Iraq: Yazidi survivors of violence are facing a mental health crisis

The massive violence suffered by the Yazidi religious minority in northwestern Iraq has led to a severe and debilitating mental health crisis, including many suicide attempts, the international medical humanitarian organization Doctors Without Borders/Médecins Sans Frontières (MSF) said today, highlighting the need for mental health services in Iraq's conflict-affected communities.

In August 2014, the Islamic State group attacked the Yazidi religious minority in Sinjar district, conducting a sustained campaign of killing, rape, abduction, and enslavement and causing a mass migration to camps in the adjacent Kurdish region. The United Nations has acknowledged this as a genocide. Although Sinjar was retaken in 2015, many Yazidi families have not returned—not only because of the destruction of their homes and villages, but because of the trauma they now associate with their ancestral homelands.

Those who remain in Sinjar district experience a high level of mental health needs. Between April and August 2019, 24 patients arrived in the emergency room of Sinuni General Hospital following suicide attempts—six of whom died. Eleven of the patients were under 18 years old.

"Our first mental health survey in 2018 in Sinuni revealed that 100 percent of the families we spoke with had at least one member who suffered either moderately or severely from mental illness," said Dr. Marc Forget, MSF head of mission in Iraq. "When we met with the medical director of the hospital in Sinjar, he told us that everyone needs mental health support in the district, including him. It matched what we realized at the beginning of our activities: that we were dealing with a major mental health crisis, and that it was linked to the collective trauma Yazidis endured recently."

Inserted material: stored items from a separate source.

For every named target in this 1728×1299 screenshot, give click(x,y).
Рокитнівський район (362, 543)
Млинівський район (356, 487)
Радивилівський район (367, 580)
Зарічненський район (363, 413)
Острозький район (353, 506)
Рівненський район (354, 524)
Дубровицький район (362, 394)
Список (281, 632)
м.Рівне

MSF is currently providing mental health treatment to about 200 people in Sinjar district, with common diagnoses including depression, anxiety, and conversion disorder (when a patient experiences blindness, paralysis, or other symptoms not explained by medical examinations). Although MSF has increased mental health services—with group sessions and mental health clinics for displaced people on Sinjar mountain—the demand is overwhelming. Some patients are on a waiting list.

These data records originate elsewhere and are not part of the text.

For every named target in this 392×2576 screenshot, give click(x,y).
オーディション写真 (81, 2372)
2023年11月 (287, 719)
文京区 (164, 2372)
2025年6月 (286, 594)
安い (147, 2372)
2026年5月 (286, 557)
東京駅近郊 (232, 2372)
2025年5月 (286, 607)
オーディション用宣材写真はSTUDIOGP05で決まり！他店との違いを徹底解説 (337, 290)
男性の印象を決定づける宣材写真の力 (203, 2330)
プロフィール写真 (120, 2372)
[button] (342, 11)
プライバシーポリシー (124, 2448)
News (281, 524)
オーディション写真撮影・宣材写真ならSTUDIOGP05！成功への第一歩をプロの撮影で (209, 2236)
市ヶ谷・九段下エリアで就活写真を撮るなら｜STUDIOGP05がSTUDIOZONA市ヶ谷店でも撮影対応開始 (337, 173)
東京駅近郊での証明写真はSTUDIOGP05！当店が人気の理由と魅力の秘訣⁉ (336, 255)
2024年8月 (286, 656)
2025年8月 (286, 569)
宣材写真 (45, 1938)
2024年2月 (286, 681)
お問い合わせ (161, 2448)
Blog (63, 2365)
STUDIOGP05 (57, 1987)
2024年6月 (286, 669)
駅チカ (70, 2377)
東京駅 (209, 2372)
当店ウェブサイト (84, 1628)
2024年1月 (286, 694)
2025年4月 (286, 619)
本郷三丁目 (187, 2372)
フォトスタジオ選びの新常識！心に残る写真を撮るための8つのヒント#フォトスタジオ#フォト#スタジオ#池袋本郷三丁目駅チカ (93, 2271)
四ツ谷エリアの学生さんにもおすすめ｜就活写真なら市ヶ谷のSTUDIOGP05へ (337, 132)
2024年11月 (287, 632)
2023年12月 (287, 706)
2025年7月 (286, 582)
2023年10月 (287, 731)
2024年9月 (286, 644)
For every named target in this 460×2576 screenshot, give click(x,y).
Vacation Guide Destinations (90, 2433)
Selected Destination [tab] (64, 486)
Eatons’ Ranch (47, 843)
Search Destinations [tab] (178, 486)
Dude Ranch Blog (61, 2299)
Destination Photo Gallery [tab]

"Everyone here has lost at least one family member or friend, and all over the Sinjar region there is an overwhelming sense of hopelessness and loss," said Dr. Kate Goulding, who works in MSF's emergency room in Sinuni. "It is universal to be sad when your husband dies, when your child is sick, when you break up with your partner, or when you are forced to be away from your family. But the extent of loss in this community is incomprehensible and compounded by the trauma of extreme violence, humiliation, mass displacement, poverty, and neglect."

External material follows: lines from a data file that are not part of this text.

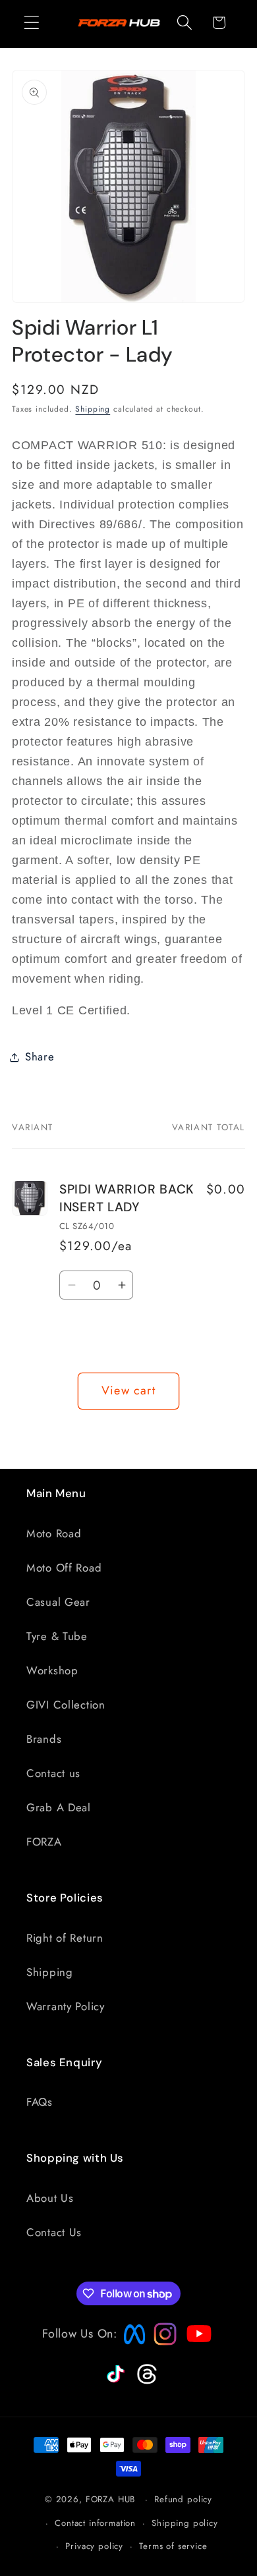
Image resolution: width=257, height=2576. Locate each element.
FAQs (39, 2102)
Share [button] (40, 1056)
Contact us (53, 1773)
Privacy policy (94, 2546)
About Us (50, 2198)
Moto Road (53, 1533)
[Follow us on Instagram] (161, 2341)
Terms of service (173, 2546)
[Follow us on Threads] (145, 2381)
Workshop (52, 1670)
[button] (31, 22)
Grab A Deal (58, 1807)
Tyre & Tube (57, 1636)
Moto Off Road (63, 1568)
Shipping (92, 409)
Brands (43, 1739)
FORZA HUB (111, 2499)
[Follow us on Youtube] (196, 2359)
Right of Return (64, 1938)
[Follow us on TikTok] (114, 2383)
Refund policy (183, 2499)
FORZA (44, 1842)
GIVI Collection (65, 1705)
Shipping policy (185, 2523)
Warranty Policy (65, 2006)
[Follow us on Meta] (131, 2344)
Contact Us (54, 2232)
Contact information (95, 2523)
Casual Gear (58, 1602)
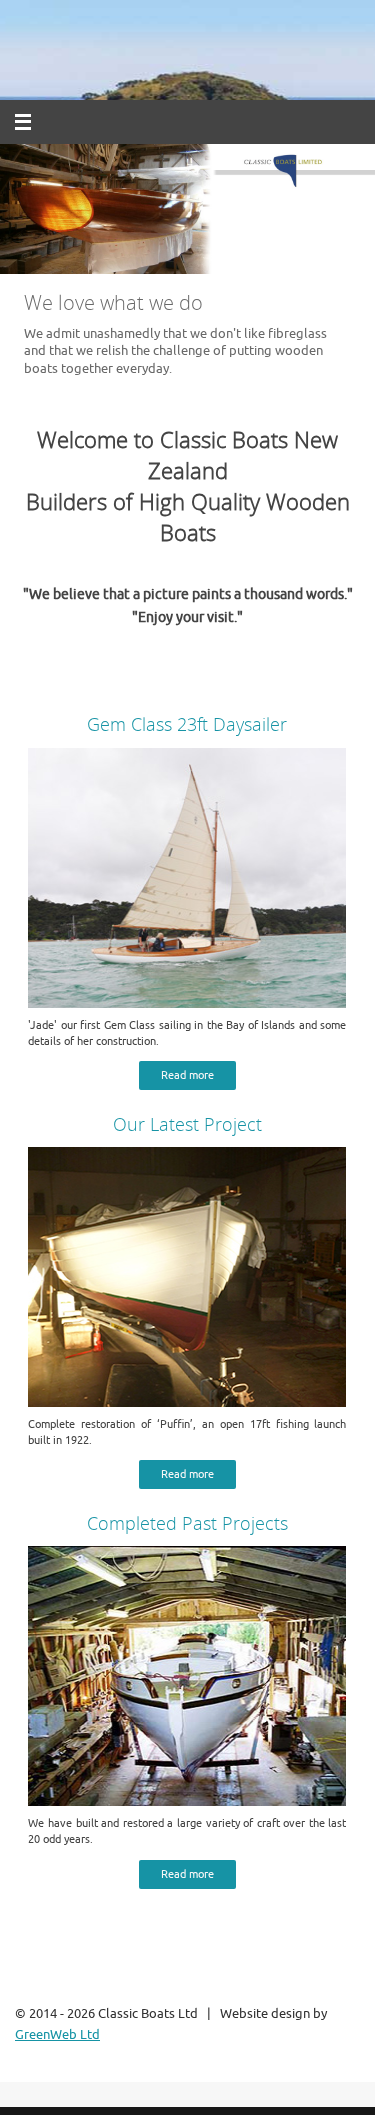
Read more (187, 1075)
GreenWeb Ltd (57, 2035)
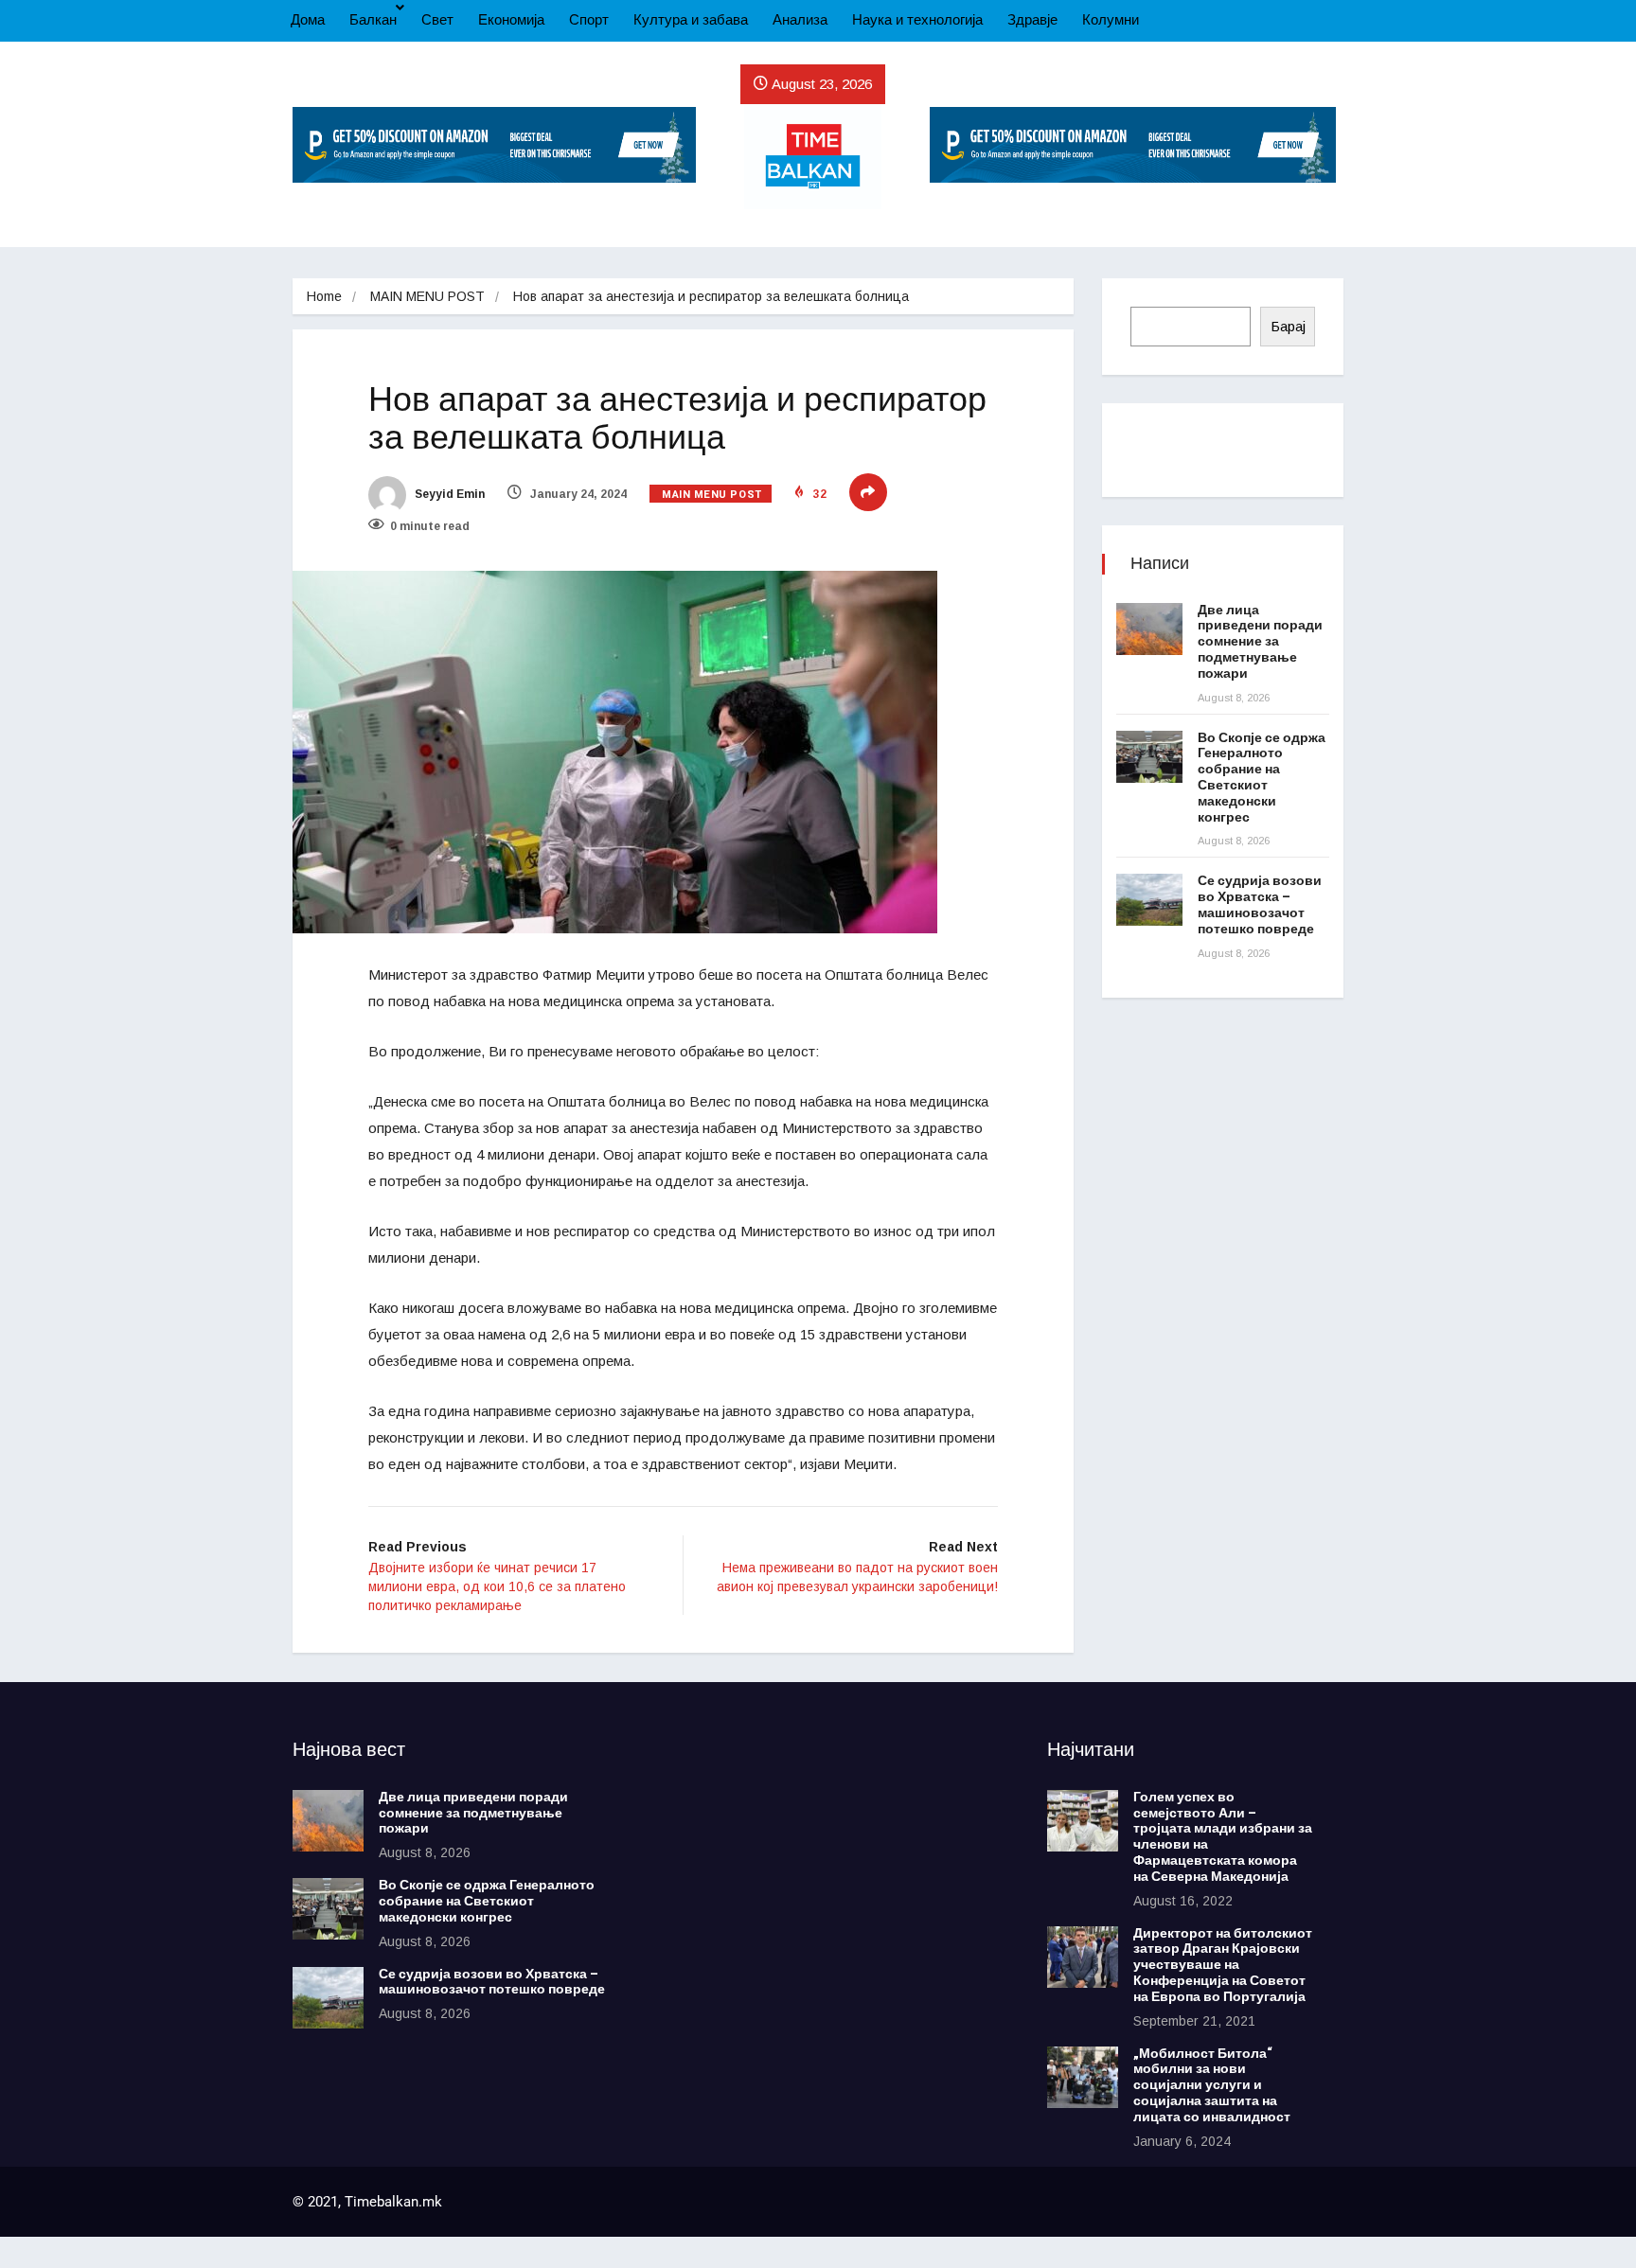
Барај (1288, 326)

Dr. Goulding supported MSF's Yazidi staff in caring for psychiatric patients for two months when MSF was unable to recruit a psychiatrist in Iraq—a sign of the nationwide need for more psychiatrists, psychologists, and mental health counselors after years of violence.

"Despite the urgency of the situation in Sinjar, we are unable to find qualified psychiatrists and psychologists in Iraq to work with us," Forget said. "So as MSF we are forced to bring in international staff for support, which is not ideal, and also not sustainable in the long term. The Iraqi mental health system definitely needs more money and more medication, but the biggest need is for more qualified staff, and for them to be assigned to areas of greater need, especially in rural and conflict-affected areas of this country."